30年の間に多くの国で平均寿命が70歳を超え、教育を受けるようになり、少しずつ収入が増えている。世界の全人口のうち低所得国に属する人は9%まで減少した。人類の大半は教育を受けており、一次医療があり、水や電気などのインフラに頼ることができている。「だが、ほとんどの人はその事実を知らない」とロスリング氏は述べた。

上記の質問に対する日本人の正解率はわずか6%だ。仮にチンパンジーに対して同じ質問をしたならば、ランダムに回答することが想定されるため正解率は33%となるはずという。チンパンジーよりも低い正解率となってしまう裏には「思い込み」があり、こうした思い込みは、国を問わずに同様の結果であるとのことだ。

注目すべきことに、世界の44%の人が「低所得国に住む人は世界の61%に増加している」と回答した。「低所得国」と聞くと発展途上国を想像し、数が多いと予想するのだという。

そこでロスリング氏は「直感と現実には大きなギャップがあることを学ぶべきだ。両極端な2点の間に多数派がいることを知らなければいけない」と述べた。私たちが世界のほかの国について知るのは紛争や大きな地震、難民問題、エボラ出血熱が発生した場面などで、これらと比べると、日常について知る機会は多くない。

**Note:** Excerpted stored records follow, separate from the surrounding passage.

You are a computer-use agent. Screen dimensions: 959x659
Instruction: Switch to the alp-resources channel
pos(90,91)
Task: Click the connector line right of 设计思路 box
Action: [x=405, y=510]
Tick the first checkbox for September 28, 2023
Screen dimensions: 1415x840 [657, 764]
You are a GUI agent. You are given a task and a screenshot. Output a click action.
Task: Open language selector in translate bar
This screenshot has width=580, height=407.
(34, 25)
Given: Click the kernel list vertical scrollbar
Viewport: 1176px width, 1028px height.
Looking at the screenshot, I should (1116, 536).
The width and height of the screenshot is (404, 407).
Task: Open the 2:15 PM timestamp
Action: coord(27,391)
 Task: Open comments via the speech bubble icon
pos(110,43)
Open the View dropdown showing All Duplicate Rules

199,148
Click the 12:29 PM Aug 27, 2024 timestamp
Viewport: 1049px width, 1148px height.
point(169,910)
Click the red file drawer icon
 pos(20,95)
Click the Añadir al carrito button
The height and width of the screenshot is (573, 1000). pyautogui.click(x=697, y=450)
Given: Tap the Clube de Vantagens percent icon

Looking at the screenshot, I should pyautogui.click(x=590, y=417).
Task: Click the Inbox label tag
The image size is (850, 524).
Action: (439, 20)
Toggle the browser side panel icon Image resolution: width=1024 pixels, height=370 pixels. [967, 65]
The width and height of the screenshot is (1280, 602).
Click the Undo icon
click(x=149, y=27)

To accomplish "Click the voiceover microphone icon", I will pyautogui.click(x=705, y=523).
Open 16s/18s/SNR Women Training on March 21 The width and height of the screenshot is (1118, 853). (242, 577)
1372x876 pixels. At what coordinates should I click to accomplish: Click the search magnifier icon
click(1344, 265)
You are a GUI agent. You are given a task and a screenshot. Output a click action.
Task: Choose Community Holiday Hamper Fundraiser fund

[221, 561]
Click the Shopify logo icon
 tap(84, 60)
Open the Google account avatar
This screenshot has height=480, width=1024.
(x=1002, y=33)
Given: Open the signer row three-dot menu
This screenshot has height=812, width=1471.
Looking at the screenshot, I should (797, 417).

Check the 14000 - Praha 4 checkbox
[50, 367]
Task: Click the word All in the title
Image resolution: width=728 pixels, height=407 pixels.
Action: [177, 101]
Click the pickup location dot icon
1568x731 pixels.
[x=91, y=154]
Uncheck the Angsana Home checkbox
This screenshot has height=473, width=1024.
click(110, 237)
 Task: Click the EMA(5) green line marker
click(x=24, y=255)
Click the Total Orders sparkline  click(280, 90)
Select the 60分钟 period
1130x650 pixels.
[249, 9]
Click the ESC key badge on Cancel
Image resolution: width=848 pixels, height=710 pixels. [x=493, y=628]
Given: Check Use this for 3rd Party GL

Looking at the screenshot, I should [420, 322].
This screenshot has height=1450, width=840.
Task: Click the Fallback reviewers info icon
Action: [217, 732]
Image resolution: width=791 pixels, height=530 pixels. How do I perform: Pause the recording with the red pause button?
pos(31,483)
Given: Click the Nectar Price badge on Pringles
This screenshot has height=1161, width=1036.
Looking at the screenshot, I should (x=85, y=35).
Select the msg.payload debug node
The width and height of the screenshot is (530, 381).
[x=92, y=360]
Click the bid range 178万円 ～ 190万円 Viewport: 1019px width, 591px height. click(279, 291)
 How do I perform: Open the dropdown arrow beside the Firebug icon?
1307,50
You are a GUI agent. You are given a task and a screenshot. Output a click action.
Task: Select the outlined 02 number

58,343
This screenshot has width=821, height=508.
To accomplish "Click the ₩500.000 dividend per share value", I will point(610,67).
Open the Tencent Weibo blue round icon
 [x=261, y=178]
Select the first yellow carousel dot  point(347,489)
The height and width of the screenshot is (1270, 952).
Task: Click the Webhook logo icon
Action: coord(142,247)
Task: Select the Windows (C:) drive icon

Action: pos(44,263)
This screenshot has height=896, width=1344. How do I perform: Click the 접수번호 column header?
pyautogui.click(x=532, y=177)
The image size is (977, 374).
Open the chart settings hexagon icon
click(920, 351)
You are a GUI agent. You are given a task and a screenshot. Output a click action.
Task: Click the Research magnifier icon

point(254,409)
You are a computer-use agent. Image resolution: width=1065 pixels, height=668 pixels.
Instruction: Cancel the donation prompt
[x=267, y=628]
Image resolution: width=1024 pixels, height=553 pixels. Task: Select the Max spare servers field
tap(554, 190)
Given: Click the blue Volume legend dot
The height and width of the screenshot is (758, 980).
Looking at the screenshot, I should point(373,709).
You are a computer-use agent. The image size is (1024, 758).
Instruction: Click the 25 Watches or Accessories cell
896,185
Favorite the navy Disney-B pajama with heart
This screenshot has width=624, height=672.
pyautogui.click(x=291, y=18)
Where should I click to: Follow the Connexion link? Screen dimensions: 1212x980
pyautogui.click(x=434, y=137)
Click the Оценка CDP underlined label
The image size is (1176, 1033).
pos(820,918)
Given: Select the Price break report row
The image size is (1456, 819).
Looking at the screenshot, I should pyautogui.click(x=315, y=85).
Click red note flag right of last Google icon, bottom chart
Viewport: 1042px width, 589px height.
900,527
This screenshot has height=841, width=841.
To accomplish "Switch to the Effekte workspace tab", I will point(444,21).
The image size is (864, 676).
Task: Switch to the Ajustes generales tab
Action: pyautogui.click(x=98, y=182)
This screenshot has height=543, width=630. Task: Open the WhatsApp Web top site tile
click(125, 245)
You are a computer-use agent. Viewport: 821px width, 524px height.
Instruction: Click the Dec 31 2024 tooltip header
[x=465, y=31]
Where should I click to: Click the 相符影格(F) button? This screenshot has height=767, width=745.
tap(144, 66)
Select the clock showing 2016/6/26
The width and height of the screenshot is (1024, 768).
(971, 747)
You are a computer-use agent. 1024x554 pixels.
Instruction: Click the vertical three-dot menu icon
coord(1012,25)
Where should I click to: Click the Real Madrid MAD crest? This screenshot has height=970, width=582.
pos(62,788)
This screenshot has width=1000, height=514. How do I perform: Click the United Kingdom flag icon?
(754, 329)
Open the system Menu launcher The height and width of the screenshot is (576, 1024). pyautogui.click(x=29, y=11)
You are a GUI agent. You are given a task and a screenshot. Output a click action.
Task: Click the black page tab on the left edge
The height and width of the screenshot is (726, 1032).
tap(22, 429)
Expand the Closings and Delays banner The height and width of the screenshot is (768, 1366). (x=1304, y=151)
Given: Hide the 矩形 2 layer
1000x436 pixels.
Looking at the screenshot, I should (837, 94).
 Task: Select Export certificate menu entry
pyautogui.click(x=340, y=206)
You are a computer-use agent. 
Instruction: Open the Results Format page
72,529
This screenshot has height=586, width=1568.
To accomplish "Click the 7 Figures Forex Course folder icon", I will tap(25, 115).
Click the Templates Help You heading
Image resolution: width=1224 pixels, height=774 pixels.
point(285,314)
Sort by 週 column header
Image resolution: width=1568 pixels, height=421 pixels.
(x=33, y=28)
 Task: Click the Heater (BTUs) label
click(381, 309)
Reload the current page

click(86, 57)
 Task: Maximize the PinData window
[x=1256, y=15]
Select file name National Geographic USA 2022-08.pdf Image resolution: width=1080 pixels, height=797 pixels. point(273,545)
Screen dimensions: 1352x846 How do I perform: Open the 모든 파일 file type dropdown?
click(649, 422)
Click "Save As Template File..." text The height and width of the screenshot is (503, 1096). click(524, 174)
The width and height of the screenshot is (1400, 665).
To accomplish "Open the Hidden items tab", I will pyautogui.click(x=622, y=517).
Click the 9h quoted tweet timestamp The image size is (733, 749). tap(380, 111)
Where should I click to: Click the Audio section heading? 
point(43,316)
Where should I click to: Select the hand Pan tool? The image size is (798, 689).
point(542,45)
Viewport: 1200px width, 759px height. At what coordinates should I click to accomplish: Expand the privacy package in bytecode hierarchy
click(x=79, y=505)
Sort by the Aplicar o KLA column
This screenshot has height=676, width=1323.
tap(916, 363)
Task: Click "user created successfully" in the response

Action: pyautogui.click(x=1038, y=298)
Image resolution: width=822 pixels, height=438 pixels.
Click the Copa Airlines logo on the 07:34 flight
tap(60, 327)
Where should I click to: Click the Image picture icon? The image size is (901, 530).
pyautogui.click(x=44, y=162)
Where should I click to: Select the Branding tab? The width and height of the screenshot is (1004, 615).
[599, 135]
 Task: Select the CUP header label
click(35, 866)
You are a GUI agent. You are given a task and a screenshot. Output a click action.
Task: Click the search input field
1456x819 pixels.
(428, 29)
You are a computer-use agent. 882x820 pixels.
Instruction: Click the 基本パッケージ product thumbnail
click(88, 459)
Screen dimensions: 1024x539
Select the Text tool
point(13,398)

「われわれは非常にゆがんだレンズを通して世界を見ているのです」(オーラ・ロスリング氏)

これからの世界で生きていくために、「まずは今あるデータを全て使ってみることから始めてみましょう」とロスリング氏は提案した。現代の人類はかつてないほど豊富なデータを手に入れている。さまざまな統計データを利活用できる環境ができつつあるのだが、人類はデータを使う習慣を身に着けてこなかったのだという。

ロスリング氏らが運営するNPO「Gapminder」では、上記のような問題を学べる資料を公開し、無料で回答可能なファクトテストを公開している。この機に体験してみるのも良いだろう。